On the evidence before me I do not find that there are any merits on the applicant’s grounds of review for all that the grounds boil down to is that in the opinion of the applicant he is better or more qualified than the third respondent and that he should have been promoted rather than the 3rd respondent.
If the Court were to consider the counsel’s submission that the applicant should have been promoted and not the 3rd respondent the court will be delving into the merits of the case which is not its province as I said before.
That is the very thing that the Court cannot do, namely, to look into the ‘merits’ of the decision. And, if the Court were required to consider the merits it will tantamount to an ‘appeal’ by the applicant. There cannot be an appeal in a judicial review or that judicial review is not an appeal. “It is a protection and not a weapon” (Lord Keith in Lonrho plc v Secretary of State for Trade and Industry [1989] 2 All E.R. 609 at 617). In this regard in Re Amin [1983] 2 AC 818 at 829, Lord Fraser observed that:
‘Judicial review is concerned not with the merit of the decision but with the manner in which the decision was made.....Judicial review is entirely different from an ordinary appeal. It is made effective by the court quashing an administrative decision without substituting its own decision, and is to be contrasted with an appeal where the appellate tribunal substitutes its own decision on the merits for that of the administrative officer.’

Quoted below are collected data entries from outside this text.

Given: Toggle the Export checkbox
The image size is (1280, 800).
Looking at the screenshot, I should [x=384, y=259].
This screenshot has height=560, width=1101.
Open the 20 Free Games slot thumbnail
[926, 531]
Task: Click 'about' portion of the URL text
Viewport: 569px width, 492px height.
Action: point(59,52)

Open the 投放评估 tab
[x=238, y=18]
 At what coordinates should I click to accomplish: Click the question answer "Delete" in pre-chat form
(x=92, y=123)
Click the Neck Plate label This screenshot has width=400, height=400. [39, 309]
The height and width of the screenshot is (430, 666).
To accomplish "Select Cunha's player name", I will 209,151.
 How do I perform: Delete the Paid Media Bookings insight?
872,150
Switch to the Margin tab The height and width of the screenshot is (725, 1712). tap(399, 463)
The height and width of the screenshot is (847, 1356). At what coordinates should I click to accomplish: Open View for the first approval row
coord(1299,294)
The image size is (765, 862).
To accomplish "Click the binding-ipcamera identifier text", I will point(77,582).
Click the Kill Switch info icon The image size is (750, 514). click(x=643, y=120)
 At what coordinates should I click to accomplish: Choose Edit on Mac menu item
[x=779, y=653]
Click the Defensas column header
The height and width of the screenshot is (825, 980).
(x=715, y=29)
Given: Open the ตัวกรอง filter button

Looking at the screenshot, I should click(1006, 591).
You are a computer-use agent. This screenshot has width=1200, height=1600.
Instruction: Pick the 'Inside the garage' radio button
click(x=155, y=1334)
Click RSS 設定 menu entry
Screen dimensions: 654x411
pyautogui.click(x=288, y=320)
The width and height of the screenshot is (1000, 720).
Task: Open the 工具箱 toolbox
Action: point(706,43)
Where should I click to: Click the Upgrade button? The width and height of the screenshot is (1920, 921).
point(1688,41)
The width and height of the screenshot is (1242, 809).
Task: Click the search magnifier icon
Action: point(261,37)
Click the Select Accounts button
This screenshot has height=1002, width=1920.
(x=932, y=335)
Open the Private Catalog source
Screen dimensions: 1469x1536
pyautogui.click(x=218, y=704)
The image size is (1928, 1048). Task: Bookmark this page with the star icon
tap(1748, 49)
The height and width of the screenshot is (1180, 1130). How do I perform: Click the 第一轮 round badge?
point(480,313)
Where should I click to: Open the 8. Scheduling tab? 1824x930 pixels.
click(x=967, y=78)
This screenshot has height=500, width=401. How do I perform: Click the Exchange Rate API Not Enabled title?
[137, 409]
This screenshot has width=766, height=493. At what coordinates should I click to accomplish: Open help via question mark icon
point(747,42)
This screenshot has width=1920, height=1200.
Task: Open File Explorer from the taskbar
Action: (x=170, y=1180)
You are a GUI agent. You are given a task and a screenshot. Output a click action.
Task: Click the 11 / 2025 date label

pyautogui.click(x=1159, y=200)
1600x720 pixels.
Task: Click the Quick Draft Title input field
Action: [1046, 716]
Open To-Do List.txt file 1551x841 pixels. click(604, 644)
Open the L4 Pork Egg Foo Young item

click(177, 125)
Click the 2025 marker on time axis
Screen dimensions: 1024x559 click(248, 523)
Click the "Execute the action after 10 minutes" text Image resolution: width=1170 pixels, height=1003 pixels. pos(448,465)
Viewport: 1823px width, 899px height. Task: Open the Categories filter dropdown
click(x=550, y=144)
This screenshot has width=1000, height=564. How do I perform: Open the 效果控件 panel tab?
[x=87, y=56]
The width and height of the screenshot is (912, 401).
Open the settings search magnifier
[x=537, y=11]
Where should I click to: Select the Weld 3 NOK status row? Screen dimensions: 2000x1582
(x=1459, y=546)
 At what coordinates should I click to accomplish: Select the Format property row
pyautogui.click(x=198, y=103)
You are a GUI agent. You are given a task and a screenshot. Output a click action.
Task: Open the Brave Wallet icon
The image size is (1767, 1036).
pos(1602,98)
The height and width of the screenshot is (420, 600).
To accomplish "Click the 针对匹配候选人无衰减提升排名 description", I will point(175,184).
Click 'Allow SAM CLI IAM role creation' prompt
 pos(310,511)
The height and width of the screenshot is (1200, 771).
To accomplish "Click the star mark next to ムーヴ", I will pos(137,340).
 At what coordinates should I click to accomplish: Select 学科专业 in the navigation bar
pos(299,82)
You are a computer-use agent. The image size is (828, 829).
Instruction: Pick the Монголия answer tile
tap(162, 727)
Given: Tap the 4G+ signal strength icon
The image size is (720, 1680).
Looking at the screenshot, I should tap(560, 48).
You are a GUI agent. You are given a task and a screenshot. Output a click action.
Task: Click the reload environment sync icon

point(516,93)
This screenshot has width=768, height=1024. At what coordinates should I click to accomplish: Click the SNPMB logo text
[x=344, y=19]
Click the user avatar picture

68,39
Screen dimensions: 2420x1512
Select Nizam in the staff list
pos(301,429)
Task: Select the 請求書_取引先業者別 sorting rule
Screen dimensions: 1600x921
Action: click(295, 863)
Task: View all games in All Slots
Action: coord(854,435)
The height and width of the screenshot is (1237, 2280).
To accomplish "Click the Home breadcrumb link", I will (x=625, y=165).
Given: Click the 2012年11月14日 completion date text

In considering the appeal the Act has empowered the Board to exercise its own discretion and to decide as counsel says what weight it should give to qualifications over experience and seniority or external qualifications over in-service training or qualifications over exposure to higher responsibilities. (Fiji Public Service Appeal Board and Mahendra Singh s/o Daulat Singh Civil Appeal No. 50/81, F.C.A.).
The Board has been established under the Act and there is set out the procedure on appeal under section 26 of the Act.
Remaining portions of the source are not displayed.